Nate looked at me, confused.

"Where did I go?" I nodded.

"No phone calls, emails, post-it notes. I know nothing about you anymore when I used to know everything. I want to know what happened to make you cut me off like that." I stated simply. Mitchie and I had agreed the night before that a straight-to-the-point confrontation would be best for Nate and I. But as I studied his face, and read his sadness in his eyes I was beginning to wonder if it was a good idea.

"I'm sorry, Alex." I scoffed and stepped back, faintly aware that the others were starting to drift away, giving us some privacy.

"What's with guys and 'sorry'?" I asked. "It's not a good excuse, if you haven't already realized." I crossed my arms, studying Nate and starting to realize how much he had changed. He was so much taller, so much leaner. His hair was less 'blown-out' but still curly, the way I had always loved it. He wore shirts with rolled sleeves and skinny jeans and ties and converse, one of the bits of the old Nate that he had kept. The part of Nate he had bothered to keep.

"I missed you." I finally relented. Nate's features softened and I relaxed. At least the atmosphere was less tense.

"But I don't forgive you. Not right now." I added. "I don't what you were doing all of those 365 days such that you were too busy to give me a call. Even Shane and Jason rung up once in a while. You broke your promise, Nathaniel." I said, using his full name as an indication of how serious I was.

"I want a reason for all of this confusion," _and pain_ I silently added, "that you caused me."

I waited patiently, standing in front of him, staring into the face of the guy I had fallen head over heels for. Yes, while Nate was gone, I had found out what I had been missing all along. I found out what that fluttery feeling in my stomach was. But by the time I had realized it, Nate had already long forgotten me.

"Alex, I—"

"Oh my gosh! Nate!" I heard a voice screech and turned my head to see Miley. The rich, famous, gorgeous, singer-actress that was Nate's right-hand-girl. His girlfriend. I winced slightly and stepped back from Nate as Miley bounded up to him and hugged him tightly.

Just like I used to do.

"You promised to bring me to the amusement park today." She said happily, and I can almost feel bile rising up my throat. I had suspected that he didn't call me because of Miley, but now, watching what was in front of me, I was sure. I didn't try to stop the tears that were flowing down my face.

This would be the last time I probably had a proper conversation with my used-to-be best friend anyway. It didn't matter how I looked anymore. He obviously didn't care. "Alex? Are you okay?" he asked when he pulled away from the hug and looked at me. "Why are you crying?" He asked frantically, stepping around Miley to brush a tear from my cheek.

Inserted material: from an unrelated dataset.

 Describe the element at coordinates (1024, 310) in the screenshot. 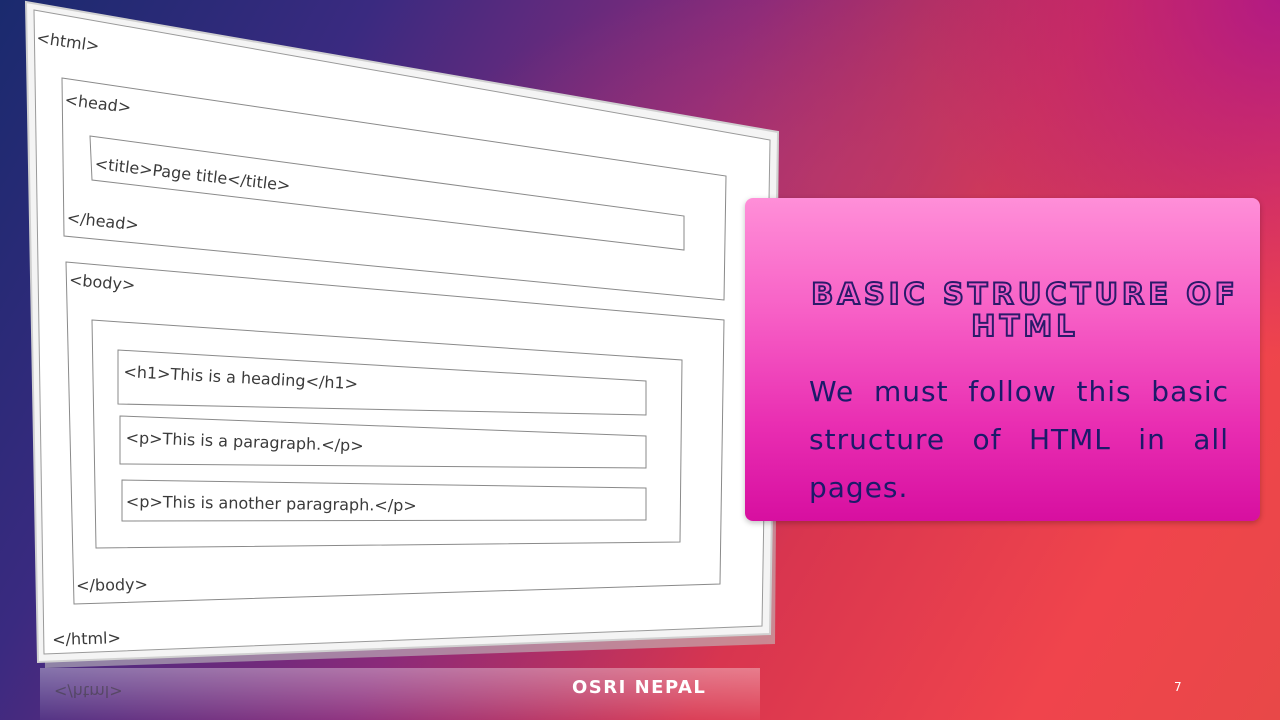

I hiccupped. "Because I just found out that the reason you ditched me was for a girlfriend. Thanks for breaking code number 1. You know, best friends before romantic acquaintances?" Nate was confused, I could tell. He didn't know how to handle me anymore, like he used to.

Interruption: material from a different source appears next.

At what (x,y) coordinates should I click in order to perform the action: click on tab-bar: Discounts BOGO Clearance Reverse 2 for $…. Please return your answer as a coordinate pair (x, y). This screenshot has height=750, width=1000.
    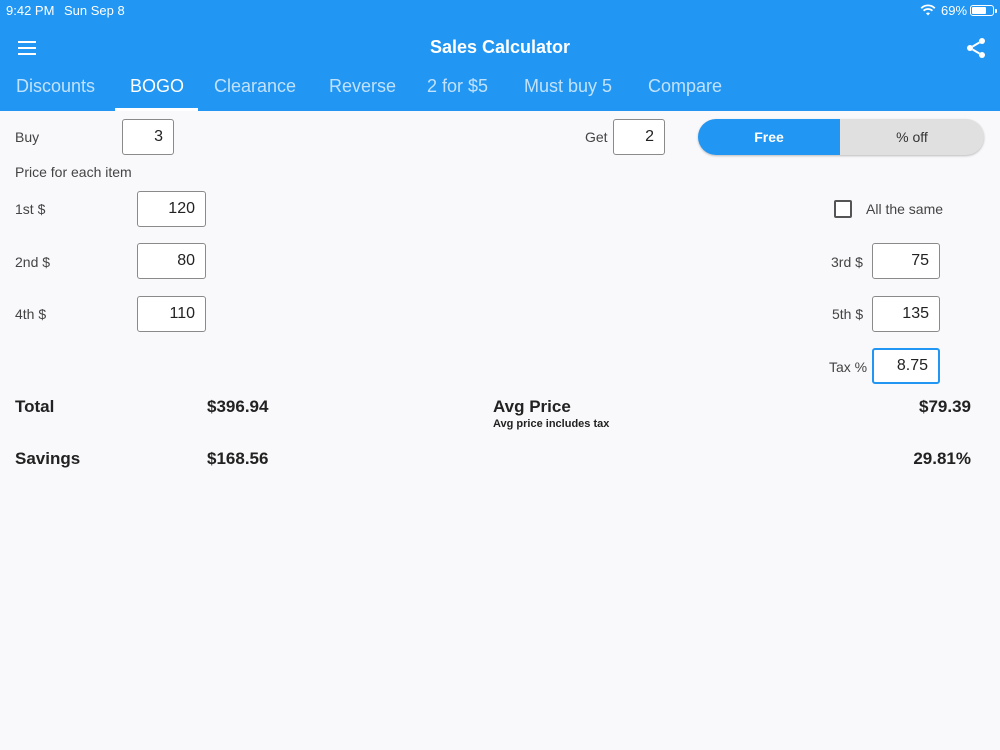
    Looking at the image, I should click on (500, 90).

"Alex, what are you talking about?" I pulled away from him, memorizing his features and etching it into memory.

"Never mind." I said, and spun on my heel, speed walking through a crowd of fans with backstage passes. I could hear Nate try to break through them but the fans were surrounding him. I turned and gave him a small smile and a wave before leaving the building and entering the cool crisp air outside.

It was Fall now too. The season I hated the most.

The season where our friendship broke. Twice.